Друг мой Александр Иваныч, от души благодарю вас за ваше дружественное, но далеко не успокоительное письмо… Вижу из него, равно как из приписки милой нашей Marie, все еще очень неудовлетворительно… Меня мучит мысль, что ее поездка и пребывание в Петербурге много содействовали к ее расстройству…* Все это усиливает мое нетерпение видеться с вами и удостовериться собственными глазами в неосновательности всего того, что заочно меня так тревожит… Впрочем, друг мой, не пугайтесь моей пугливости — в последнее время эта способность во мне страшно развита была моим горем… Да сохранит вас Господь Бог и помилует…
Я совершенно согласен с вами, что при данных обстоятельствах казенная служба для вас необходима, и излишним считаю вас уверять в моей — не то что готовности, — но настоятельной потребности употребить в дело все, что от меня зависит, для лучшего разрешения этого вопроса…* Ничто, конечно, столько бы меня не утешило, как быть вам на что-нибудь годным. — В Министерстве ин<остранных> дел, сколько мне известно, нет такого места, которое соединяло бы необходимые условия. — В моем Цензурном комитете, даже и в случае ваканции, я не нахожу достаточных вознаграждений за тот капитал времени, который тратится на занятия по этой службе. — Я все более убеждаюсь, что ваше настоящее призвание — это все-таки учебная часть, — и потому, пользуясь теперешним положением Ив.
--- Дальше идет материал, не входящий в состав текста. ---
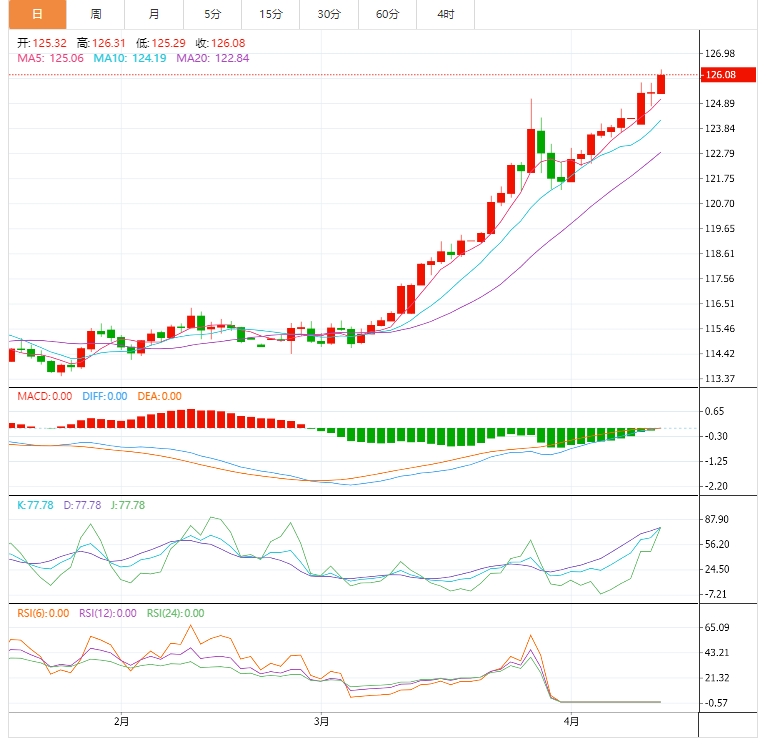The image size is (767, 745).
Task: Click the MA10 moving average label
Action: [x=130, y=59]
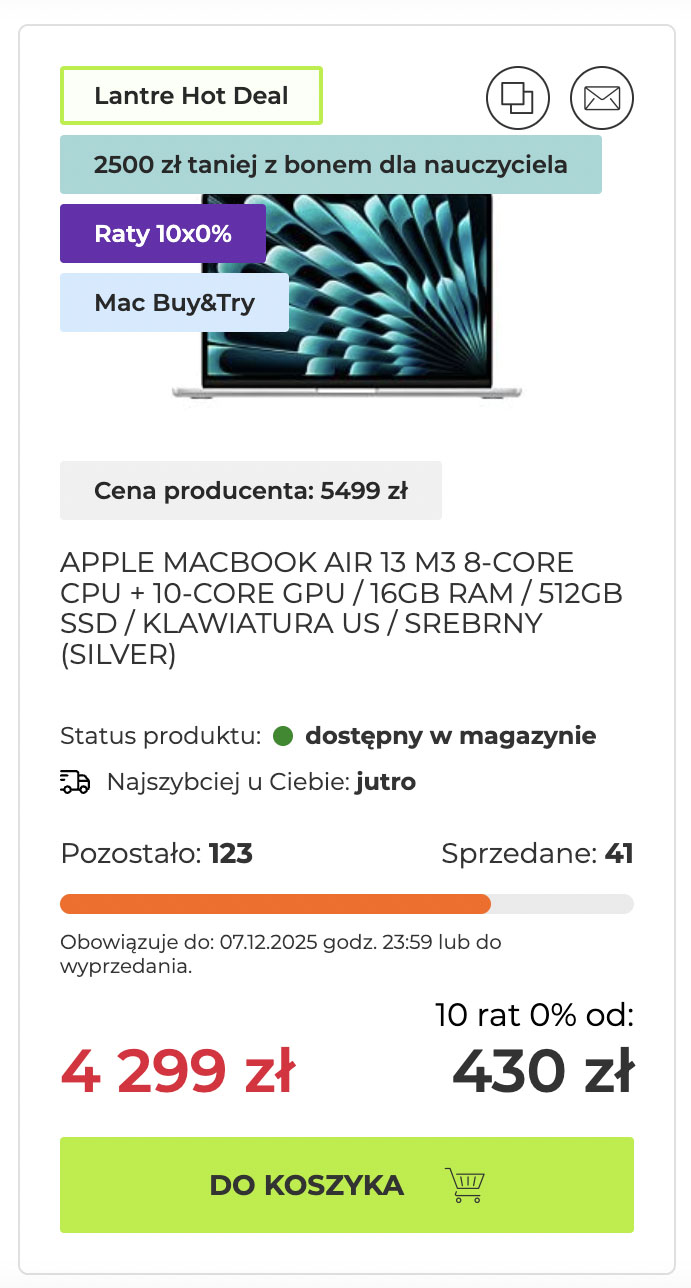
Task: Click the shopping cart icon
Action: pyautogui.click(x=465, y=1185)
Д. Делянова*, поведу против него решительную атаку, и лучшим ручательством в успехе будете вы же сами, потому что он вас искренно любит и уважает… Не премину вас уведомить о последствиях.
Вероятно, вам уже известно в Москве, как разыгралась здесь драма по польскому вопросу…* Она кончилась совершенною победою Милютина, вследствие высшей инициативы. В том же смысле была и речь, обращенная государем к тем польским личностям из Царства <Польского>, приехавшим сюда по случаю кончины наследника*. — Сказанные им слова были крайне искренни и положительны. На этот раз интрига была расстроена и повела только к полнейшему сознанию и обнаружению державной мысли. — Много при этом деле было любопытных подробностей, которые я вам передам при свидании. — Касательно же этого свидания я пока не могу еще назначить срока, надеюсь, однако, что это будет очень не в продолжительном времени… За Федю я даже и не благодарю вас, так я был уверен в вашем расположении*.
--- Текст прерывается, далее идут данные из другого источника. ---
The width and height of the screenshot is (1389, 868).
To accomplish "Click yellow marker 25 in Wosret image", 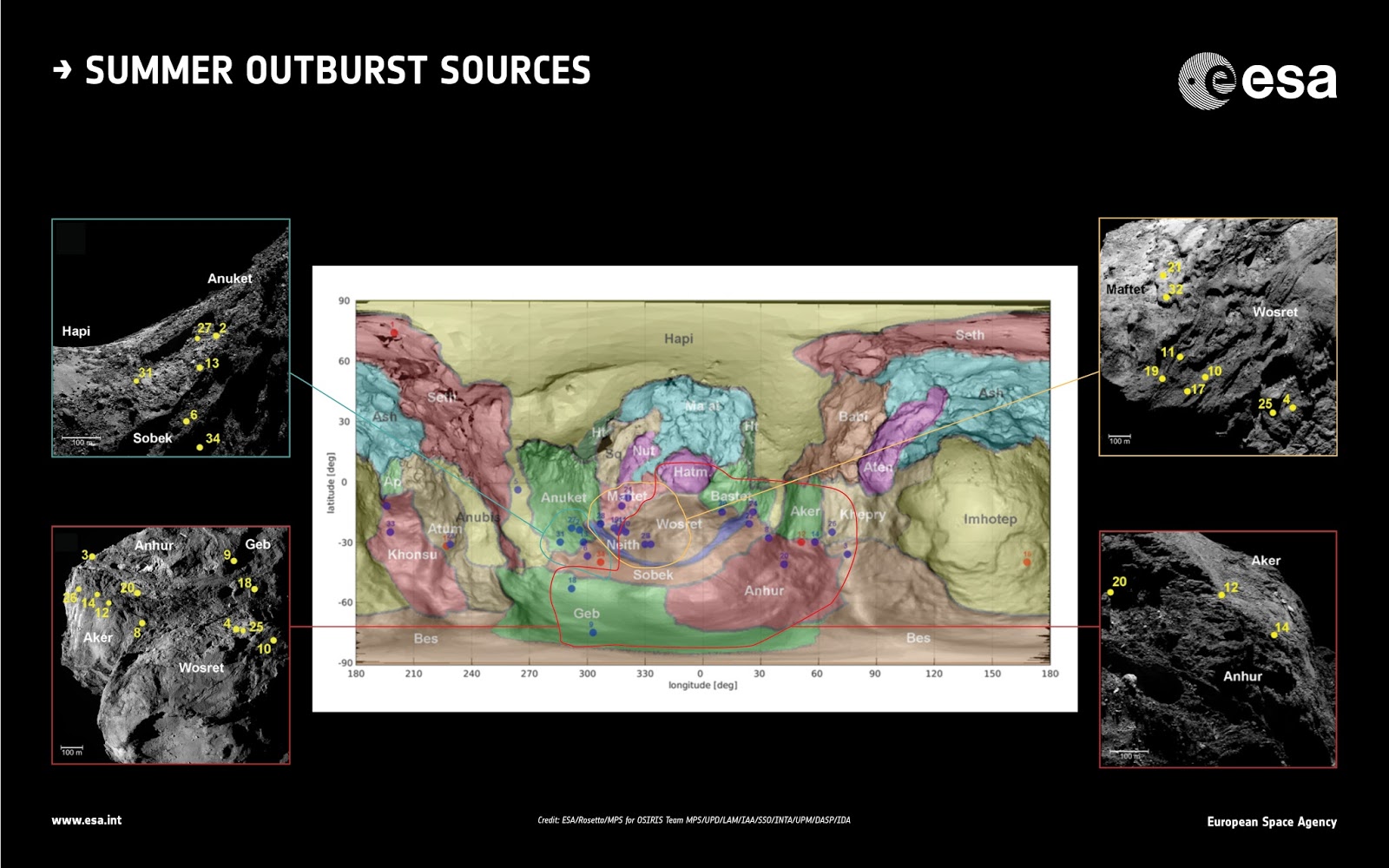I will click(x=1273, y=413).
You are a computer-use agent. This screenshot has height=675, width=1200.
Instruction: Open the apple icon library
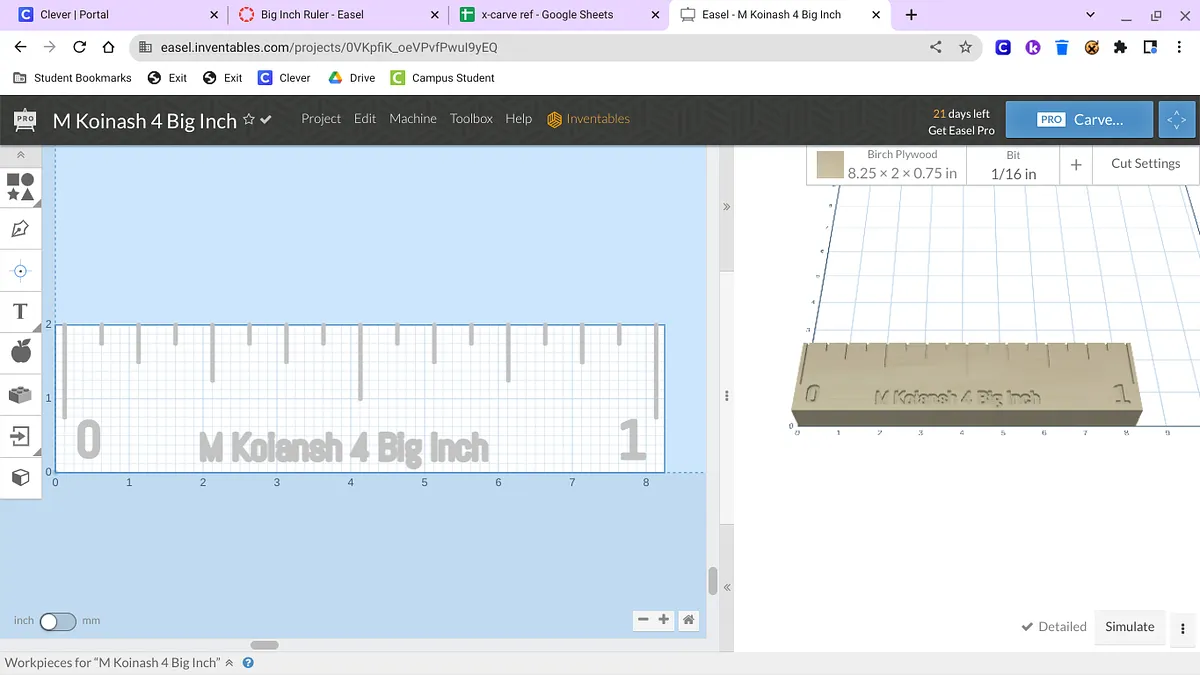pos(20,351)
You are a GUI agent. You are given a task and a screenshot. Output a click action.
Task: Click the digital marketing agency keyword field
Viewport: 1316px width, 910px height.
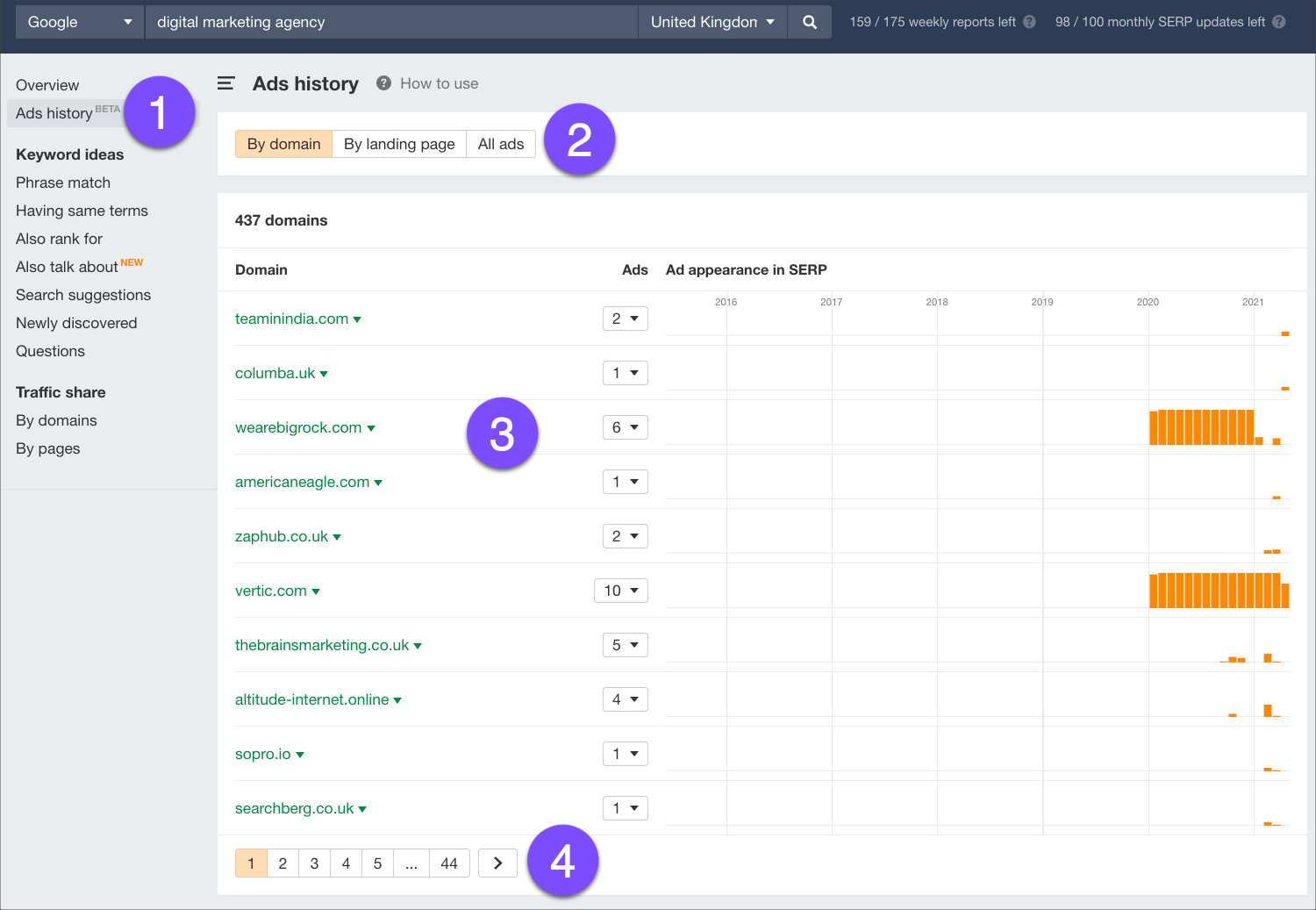pos(390,22)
Пока простите. — Вам душевно пред<анный>
Ф. Тчв
Георгиевской М. А., 14 июля 1865*
Петербург. 14 июля 1865
Да, милая, дорогая моя Marie, вы отгадали. Только что я отправил к вам мое последнее письмо, я принужден был слечь, если не в постель, так на канапе, — и пролежал так, задыхаясь от жару, без ног и без движенья, почти две недели. — Было, помнится, время, когда и это не лишено было бы своей доли приятности. Но при данных условиях это было решительно не кстати. Физическое страданье должно бы быть исключительною принадлежностию живого человека. — Теперь, однако же, я начинаю оправляться — и вопреки всем вашим сомнениям не замедлю явиться к вам… на чашку чая — по обещанию.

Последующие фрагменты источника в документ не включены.